§ EXERCISE REQUIREMENTS
**a)** List every distinct calendar date, given as month, day, and year, that appears in the disclosure on the contingent consideration for the Agile consulting business, naming each date once.
**b)** According to the disclosure on the contingent consideration for the Agile consulting business, what amount did the Group pay to Agile as earn-out consideration in the fiscal year ended March 31, 2018?
**c)** Extend the disclosure on the contingent consideration for the Agile consulting business, starting after its final sentence.

§ TEXT PROVIDED

Contingent consideration pertaining to the acquisition of the consulting business of Agile as of December 31, 2015 has been classified under level 3 as the fair valuation of such contingent consideration and has been calculated using one or more significant inputs which are not based on observable market data. The fair value of the contingent consideration was estimated using a discounted cash flow technique with significant inputs that are not observable in the market. The significant inputs not supported by market activity included the Group’s probability assessments of expected future cash flows related to its acquisition of the consulting business of Agile during the earn-out period, appropriately discounted considering the uncertainties associated with the obligation, and calculated in accordance with the terms of the asset purchase agreement (the “Agile Agreement”) dated December 12, 2014, as amended on January 26, 2016.

 

The total gain attributable to changes in the estimated contingent consideration payable for the acquisition of the consulting business of Agile were $0 and $0 for the three and six months ended September 30, 2019, respectively and $835 and $835 for the three and six months ended September 30, 2018, respectively. The Group paid no earn-out consideration to Agile in the fiscal year ended March 31, 2019. The Group paid $1,100 to Agile as earn-out consideration in the fiscal year ended March 31, 2018. 

 

During the quarter ended September 30, 2018, the Group and the shareholders of Agile determined that the final earnout targets under the Agile Agreement would not be met and that no further contingent consideration would therefore be due under the Agile Agreement. Accordingly, the accrued contingent consideration has been reversed in the income statement during the period ended September 30, 2018.

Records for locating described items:
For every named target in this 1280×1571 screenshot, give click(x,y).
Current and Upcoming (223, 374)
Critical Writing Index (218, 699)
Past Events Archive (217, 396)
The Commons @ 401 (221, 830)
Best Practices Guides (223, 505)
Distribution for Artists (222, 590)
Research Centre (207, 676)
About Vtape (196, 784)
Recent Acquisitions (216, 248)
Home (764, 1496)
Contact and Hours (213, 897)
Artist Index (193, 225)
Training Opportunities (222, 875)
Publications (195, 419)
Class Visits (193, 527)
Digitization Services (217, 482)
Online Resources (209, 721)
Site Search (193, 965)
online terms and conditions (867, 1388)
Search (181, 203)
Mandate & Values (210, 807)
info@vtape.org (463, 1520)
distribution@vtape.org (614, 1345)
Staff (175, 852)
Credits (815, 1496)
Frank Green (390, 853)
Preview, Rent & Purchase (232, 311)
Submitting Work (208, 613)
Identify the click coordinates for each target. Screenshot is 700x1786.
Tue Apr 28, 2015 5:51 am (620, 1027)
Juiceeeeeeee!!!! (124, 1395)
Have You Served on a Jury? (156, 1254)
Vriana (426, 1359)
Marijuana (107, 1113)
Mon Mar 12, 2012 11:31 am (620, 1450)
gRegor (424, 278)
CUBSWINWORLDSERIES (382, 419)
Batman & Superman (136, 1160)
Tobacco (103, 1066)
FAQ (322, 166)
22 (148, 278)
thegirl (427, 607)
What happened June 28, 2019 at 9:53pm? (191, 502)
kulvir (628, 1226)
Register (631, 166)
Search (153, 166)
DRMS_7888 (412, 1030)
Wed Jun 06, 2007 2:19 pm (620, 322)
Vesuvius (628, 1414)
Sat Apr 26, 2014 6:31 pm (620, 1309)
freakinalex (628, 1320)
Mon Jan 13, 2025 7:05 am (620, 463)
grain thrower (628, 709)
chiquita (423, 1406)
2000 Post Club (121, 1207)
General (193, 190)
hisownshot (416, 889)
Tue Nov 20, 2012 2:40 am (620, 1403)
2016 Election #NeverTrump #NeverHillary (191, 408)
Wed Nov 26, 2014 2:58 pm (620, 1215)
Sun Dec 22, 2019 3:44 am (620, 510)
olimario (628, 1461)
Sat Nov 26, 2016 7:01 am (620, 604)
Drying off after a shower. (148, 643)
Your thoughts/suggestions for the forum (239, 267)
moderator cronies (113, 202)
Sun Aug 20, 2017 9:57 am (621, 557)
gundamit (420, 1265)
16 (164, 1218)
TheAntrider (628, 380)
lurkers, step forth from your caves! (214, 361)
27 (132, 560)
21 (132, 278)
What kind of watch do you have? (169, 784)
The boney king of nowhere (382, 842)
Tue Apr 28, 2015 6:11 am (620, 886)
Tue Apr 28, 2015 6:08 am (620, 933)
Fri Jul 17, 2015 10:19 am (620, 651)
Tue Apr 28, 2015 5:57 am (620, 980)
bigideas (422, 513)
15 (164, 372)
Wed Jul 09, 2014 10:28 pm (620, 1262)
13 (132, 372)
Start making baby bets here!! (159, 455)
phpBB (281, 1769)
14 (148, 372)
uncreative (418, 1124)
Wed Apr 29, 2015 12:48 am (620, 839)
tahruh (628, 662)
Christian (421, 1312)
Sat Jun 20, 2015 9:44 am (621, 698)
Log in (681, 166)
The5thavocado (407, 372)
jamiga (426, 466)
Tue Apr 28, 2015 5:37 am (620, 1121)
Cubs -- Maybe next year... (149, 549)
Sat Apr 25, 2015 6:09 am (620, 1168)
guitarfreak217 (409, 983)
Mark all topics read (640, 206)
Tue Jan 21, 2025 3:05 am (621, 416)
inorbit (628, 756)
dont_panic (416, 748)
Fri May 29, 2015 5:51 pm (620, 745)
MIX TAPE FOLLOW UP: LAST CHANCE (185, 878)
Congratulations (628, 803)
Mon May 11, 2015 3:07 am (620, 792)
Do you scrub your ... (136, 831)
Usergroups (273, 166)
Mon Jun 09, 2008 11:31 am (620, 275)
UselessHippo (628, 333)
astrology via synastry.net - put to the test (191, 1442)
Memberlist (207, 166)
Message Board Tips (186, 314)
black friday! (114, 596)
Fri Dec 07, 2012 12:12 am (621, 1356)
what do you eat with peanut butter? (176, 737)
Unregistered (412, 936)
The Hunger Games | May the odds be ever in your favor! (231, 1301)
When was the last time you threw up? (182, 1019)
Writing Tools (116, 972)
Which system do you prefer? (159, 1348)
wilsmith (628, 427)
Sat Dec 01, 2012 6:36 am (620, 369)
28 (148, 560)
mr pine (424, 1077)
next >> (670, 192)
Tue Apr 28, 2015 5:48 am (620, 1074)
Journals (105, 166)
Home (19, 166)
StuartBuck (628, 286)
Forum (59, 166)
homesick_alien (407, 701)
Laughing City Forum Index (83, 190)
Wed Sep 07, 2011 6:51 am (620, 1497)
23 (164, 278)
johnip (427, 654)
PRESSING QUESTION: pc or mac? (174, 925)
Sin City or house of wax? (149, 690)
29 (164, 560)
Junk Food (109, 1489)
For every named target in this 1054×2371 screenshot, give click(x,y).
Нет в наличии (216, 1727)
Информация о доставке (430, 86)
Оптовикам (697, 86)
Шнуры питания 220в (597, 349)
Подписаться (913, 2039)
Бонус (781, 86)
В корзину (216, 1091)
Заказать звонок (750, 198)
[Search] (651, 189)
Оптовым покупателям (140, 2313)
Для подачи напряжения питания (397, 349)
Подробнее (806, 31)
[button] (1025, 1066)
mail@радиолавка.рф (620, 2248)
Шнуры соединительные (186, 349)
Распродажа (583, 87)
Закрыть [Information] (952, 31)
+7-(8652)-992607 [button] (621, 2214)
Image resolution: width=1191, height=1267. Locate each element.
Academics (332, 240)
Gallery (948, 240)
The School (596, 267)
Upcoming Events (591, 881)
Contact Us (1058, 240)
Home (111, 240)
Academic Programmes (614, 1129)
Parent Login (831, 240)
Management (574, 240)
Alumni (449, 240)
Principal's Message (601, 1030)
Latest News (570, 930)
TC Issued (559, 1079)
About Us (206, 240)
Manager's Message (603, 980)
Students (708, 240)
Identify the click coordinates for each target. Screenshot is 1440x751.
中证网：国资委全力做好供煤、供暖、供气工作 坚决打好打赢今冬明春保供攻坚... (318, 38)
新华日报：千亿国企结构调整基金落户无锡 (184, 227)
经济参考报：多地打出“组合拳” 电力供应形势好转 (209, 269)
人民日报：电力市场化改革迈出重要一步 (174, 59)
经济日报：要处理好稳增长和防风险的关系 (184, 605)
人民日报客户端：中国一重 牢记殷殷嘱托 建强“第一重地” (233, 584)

§ SOLVED PROBLEMS
**a)**
December 31, 2015
December 12, 2014
January 26, 2016
September 30, 2019
September 30, 2018
March 31, 2019
March 31, 2018

**b)** $1,100.

**c)**
Contingent consideration pertaining to the acquisition of the stock of Exaxe as of March 31, 2019 has been classified under level 3 as the fair value of such contingent consideration has been calculated using one or more significant inputs which are not based on observable market data. The fair value of the contingent consideration was estimated using a discounted cash flow technique with significant inputs that are not observable in the market. The significant inputs not supported by market activity included the Group’s probability assessments of expected future cash flows related to its acquisition of the stock of Exaxe during the earn-out period, appropriately discounted considering the uncertainties associated with the obligation, and calculated in accordance with the terms of the share purchase agreement dated November 27, 2018 (the “Exaxe Agreement”).

  

The estimated contingent consideration payable for the acquisition of the stock of Exaxe was $4,206 at September 30, 2019 and $4,884 at March 31, 2019. The long-term contingent consideration has been evaluated for net present value.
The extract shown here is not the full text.